Both the line below containing "The width and height of the screenshot is (364, 631)." and the line containing "This screenshot has width=588, height=717.", along with every line between them, should be repeated exactly; no other line belongs in the answer.
------ DATA FOR REVIEW ------
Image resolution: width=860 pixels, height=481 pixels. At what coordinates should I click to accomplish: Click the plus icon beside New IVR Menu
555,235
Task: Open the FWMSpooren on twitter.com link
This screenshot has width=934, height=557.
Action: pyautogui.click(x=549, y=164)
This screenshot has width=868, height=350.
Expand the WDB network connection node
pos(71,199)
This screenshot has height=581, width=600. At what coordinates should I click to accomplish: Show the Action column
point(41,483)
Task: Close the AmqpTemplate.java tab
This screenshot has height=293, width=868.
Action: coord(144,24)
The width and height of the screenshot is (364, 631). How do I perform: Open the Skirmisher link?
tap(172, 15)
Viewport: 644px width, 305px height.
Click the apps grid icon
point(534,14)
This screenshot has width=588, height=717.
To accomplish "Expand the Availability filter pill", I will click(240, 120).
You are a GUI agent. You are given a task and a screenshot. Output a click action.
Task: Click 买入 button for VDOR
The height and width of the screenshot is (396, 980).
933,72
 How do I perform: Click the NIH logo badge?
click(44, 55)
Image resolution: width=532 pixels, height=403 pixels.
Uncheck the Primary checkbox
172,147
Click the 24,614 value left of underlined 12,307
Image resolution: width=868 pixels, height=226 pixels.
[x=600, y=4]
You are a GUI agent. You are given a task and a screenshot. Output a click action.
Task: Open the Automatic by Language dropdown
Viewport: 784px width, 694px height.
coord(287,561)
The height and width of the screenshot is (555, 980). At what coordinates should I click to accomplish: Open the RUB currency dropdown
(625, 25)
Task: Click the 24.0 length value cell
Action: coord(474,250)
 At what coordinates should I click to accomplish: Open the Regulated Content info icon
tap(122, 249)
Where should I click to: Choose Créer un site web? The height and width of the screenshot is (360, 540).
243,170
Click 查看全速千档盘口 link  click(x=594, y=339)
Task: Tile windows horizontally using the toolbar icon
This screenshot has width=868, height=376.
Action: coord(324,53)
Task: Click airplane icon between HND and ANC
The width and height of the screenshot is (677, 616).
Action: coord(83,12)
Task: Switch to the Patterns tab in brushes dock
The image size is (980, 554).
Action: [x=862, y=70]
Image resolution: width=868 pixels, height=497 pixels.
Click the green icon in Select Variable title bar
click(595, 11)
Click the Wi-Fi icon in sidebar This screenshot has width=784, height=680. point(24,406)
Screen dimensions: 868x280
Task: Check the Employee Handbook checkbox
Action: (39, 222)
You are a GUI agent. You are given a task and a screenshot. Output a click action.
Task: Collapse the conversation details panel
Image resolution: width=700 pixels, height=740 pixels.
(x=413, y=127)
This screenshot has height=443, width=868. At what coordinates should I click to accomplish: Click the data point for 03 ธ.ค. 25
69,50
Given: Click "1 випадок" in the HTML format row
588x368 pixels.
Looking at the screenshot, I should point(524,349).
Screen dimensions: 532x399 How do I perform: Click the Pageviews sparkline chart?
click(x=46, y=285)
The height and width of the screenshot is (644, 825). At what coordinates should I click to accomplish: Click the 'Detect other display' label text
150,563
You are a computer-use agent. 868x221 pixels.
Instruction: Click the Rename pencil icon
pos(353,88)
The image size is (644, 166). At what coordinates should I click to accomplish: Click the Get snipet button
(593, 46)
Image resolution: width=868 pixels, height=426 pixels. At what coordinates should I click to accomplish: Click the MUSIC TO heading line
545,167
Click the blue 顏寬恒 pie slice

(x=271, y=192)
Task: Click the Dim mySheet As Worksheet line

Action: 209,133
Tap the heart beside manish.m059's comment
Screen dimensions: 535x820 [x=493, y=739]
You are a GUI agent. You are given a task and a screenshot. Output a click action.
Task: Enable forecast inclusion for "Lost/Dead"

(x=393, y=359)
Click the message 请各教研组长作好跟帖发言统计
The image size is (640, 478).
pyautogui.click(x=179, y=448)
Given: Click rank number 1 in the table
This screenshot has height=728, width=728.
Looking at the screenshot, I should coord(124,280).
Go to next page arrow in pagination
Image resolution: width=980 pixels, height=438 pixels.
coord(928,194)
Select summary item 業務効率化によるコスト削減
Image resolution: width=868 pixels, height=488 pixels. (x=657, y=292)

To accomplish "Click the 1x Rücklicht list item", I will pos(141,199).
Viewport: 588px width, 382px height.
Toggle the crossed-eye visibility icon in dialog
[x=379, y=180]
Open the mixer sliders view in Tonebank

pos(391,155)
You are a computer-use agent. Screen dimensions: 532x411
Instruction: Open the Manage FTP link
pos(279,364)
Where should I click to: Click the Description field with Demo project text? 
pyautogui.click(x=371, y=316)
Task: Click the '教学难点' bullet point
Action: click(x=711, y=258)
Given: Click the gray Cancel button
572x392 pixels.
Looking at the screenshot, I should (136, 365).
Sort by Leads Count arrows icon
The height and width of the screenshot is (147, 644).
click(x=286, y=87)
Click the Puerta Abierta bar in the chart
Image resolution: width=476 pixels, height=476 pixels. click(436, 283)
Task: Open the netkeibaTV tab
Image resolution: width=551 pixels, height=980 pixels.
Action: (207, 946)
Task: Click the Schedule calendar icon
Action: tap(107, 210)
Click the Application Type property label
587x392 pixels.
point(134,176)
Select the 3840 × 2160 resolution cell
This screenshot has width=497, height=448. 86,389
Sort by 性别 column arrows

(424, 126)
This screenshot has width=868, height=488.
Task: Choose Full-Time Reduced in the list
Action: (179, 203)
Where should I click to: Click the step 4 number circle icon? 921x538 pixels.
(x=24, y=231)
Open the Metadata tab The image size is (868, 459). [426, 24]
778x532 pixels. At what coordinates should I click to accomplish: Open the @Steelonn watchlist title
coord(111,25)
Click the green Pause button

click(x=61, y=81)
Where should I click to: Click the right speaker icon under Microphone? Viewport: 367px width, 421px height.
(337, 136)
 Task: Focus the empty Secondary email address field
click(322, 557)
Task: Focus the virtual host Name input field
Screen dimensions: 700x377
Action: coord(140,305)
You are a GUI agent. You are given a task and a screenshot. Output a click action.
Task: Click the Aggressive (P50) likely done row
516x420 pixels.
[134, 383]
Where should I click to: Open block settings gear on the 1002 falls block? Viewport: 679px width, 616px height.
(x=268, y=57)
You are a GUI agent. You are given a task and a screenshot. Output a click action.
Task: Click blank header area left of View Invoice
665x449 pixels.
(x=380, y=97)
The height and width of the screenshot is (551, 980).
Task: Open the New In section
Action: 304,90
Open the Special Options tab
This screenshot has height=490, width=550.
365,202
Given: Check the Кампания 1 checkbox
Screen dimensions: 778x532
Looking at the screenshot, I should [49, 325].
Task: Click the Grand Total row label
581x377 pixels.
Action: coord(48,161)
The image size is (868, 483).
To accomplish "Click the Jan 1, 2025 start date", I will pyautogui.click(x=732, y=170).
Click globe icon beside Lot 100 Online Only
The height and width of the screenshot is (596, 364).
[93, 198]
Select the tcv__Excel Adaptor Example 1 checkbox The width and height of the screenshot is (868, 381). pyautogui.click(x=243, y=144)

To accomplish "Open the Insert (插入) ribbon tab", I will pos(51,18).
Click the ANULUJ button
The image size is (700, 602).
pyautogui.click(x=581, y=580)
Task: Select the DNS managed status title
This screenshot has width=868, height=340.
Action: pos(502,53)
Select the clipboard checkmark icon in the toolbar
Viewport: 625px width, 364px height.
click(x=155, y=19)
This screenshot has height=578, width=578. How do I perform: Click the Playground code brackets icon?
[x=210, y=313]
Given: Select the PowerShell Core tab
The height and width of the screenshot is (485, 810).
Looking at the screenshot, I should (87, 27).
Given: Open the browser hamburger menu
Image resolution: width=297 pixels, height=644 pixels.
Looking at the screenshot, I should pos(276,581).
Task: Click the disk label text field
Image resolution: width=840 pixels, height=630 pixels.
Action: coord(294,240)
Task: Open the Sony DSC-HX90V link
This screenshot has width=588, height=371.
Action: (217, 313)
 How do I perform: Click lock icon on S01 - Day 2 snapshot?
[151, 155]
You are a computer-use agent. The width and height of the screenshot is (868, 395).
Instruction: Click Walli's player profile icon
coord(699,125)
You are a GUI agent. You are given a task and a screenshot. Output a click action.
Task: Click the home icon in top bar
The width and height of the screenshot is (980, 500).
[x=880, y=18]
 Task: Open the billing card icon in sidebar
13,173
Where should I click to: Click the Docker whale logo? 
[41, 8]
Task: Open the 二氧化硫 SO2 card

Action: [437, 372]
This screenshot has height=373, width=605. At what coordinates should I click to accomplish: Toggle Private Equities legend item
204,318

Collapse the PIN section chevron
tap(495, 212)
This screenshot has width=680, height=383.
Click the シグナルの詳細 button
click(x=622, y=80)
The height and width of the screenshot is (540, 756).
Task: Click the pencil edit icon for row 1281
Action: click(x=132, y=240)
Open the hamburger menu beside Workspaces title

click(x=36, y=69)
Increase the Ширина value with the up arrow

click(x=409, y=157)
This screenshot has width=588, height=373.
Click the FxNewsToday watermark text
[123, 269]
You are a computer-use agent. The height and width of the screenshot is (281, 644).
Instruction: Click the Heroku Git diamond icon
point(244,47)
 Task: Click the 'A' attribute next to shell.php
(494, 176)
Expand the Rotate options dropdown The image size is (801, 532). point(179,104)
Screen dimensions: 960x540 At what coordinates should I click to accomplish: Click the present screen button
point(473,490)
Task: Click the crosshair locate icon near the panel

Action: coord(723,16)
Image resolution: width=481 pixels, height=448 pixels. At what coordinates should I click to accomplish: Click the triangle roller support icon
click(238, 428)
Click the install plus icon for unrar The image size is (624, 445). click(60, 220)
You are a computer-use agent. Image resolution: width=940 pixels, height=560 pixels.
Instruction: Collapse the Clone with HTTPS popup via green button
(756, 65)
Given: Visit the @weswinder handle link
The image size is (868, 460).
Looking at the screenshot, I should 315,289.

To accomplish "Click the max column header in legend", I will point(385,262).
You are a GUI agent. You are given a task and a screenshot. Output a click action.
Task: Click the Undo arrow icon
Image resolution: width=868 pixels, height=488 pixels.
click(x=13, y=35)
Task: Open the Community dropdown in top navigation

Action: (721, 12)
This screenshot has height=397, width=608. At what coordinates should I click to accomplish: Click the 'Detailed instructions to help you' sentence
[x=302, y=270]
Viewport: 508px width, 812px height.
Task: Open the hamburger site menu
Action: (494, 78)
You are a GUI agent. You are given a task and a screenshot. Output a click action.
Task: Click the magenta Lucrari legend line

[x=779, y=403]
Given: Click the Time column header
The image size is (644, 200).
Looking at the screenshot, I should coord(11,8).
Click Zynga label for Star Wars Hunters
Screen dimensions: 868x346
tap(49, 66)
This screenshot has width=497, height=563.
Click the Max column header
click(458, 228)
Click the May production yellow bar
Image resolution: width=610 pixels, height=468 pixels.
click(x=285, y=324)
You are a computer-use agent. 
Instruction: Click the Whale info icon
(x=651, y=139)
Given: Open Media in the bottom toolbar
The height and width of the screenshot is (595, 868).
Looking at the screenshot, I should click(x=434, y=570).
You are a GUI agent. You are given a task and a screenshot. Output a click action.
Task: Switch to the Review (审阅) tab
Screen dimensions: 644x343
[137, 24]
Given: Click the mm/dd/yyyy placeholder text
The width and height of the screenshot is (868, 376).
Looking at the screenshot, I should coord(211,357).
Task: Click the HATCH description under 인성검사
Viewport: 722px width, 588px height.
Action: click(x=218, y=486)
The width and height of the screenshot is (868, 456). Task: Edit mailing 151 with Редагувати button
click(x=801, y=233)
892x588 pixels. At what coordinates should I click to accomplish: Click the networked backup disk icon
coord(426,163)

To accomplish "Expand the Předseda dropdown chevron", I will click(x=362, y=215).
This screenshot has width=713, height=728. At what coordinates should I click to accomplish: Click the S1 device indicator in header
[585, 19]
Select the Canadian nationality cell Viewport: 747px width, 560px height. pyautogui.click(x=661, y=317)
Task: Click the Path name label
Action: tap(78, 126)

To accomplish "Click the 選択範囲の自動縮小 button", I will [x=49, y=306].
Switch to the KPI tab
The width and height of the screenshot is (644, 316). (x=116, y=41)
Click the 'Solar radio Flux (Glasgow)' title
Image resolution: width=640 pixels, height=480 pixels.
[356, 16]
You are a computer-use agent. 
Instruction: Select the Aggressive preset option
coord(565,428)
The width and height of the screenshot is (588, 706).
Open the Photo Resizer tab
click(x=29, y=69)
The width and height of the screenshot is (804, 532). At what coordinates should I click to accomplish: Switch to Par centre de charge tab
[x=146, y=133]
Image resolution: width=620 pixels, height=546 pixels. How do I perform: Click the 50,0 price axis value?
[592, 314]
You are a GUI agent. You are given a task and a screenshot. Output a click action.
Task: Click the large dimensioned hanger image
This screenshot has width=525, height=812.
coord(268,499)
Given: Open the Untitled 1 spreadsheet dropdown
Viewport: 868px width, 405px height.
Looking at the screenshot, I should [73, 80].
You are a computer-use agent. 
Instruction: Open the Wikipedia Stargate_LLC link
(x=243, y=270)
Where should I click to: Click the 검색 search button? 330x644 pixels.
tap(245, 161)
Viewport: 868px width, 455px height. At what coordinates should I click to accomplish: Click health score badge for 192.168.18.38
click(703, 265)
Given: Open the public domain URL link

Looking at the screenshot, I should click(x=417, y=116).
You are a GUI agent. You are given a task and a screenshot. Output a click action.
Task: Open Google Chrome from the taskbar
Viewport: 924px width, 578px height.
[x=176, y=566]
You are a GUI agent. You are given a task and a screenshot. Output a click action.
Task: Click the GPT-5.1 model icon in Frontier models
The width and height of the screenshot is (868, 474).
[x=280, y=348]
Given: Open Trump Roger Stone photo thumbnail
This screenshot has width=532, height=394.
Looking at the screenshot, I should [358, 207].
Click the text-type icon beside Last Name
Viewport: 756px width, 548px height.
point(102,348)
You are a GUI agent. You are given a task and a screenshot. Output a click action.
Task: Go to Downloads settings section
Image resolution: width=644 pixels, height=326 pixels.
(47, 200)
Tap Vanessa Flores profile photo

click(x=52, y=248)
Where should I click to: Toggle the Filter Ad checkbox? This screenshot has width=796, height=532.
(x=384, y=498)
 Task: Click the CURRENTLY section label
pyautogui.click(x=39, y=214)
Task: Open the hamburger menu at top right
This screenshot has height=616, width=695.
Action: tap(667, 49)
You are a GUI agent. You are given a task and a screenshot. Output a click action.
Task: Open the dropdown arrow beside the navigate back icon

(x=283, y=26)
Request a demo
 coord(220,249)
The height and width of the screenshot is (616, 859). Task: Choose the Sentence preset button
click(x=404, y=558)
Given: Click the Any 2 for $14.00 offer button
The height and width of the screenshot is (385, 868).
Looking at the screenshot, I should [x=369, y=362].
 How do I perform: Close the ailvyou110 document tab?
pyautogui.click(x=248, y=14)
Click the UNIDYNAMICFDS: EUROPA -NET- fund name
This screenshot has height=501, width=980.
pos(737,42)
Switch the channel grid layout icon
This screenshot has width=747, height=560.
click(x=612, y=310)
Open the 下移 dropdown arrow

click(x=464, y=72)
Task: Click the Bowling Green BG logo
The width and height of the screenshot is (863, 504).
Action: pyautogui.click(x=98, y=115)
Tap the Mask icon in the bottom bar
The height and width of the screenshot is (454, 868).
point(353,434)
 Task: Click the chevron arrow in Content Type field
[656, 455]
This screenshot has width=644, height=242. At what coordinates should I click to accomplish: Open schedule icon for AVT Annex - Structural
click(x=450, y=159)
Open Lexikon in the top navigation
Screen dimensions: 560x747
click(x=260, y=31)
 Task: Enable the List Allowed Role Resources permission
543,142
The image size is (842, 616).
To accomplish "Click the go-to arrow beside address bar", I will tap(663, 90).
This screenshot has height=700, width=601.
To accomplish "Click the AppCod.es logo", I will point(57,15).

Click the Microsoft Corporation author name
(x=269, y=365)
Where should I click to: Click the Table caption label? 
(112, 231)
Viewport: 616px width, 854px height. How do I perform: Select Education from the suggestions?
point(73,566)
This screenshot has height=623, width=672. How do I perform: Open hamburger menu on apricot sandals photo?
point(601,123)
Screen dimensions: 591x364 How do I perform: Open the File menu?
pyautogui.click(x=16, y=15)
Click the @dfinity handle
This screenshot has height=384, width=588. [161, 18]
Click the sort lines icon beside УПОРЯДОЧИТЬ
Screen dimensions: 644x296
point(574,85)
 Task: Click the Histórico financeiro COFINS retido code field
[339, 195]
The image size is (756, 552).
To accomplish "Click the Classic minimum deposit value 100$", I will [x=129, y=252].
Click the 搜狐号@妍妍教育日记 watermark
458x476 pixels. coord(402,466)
------
■ **EXPECTED ANSWER**
The width and height of the screenshot is (364, 631). How do I perform: Open the Skirmisher link?
tap(172, 15)
Viewport: 644px width, 305px height.
Click the apps grid icon
point(534,14)
This screenshot has width=588, height=717.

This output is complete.